Information given start

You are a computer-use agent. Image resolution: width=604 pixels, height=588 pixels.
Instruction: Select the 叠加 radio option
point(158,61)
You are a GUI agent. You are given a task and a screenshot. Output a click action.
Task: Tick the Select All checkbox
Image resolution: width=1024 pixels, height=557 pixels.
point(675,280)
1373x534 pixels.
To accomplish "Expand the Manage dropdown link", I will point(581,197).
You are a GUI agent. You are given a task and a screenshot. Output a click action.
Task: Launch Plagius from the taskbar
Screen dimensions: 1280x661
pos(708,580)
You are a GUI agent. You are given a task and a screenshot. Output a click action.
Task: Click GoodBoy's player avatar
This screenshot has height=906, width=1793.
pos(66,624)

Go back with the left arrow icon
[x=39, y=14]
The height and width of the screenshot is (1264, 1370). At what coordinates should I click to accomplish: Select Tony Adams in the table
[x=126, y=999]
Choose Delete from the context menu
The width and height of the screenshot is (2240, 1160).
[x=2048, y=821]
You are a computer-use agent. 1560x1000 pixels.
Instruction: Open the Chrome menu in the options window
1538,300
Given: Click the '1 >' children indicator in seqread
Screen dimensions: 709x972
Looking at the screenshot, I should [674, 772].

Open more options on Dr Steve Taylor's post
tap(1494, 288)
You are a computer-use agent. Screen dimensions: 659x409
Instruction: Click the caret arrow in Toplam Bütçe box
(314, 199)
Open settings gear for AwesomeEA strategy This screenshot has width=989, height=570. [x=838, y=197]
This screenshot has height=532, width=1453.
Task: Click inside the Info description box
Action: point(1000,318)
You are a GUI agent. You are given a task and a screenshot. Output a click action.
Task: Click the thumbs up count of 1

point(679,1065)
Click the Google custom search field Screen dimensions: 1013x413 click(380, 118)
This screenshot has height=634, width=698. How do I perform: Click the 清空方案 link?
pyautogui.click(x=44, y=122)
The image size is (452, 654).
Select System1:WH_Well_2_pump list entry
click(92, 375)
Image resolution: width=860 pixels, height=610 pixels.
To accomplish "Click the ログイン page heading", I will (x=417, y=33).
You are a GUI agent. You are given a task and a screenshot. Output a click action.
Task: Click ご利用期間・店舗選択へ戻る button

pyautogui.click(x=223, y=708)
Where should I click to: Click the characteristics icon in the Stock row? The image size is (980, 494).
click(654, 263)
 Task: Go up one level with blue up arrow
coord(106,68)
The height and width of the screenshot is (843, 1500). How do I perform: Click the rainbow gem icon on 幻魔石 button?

Information given end

Problem details - Which lines of the items above contain the string "height"? Pull out each of those lines in full.

Written answer -
You are a computer-use agent. Image resolution: width=604 pixels, height=588 pixels.
Image resolution: width=1024 pixels, height=557 pixels.
This screenshot has height=906, width=1793.
The height and width of the screenshot is (1264, 1370). At what coordinates should I click to accomplish: Select Tony Adams in the table
The width and height of the screenshot is (2240, 1160).
Open settings gear for AwesomeEA strategy This screenshot has width=989, height=570. [x=838, y=197]
This screenshot has height=532, width=1453.
This screenshot has height=634, width=698. How do I perform: Click the 清空方案 link?
Image resolution: width=860 pixels, height=610 pixels.
The height and width of the screenshot is (843, 1500). How do I perform: Click the rainbow gem icon on 幻魔石 button?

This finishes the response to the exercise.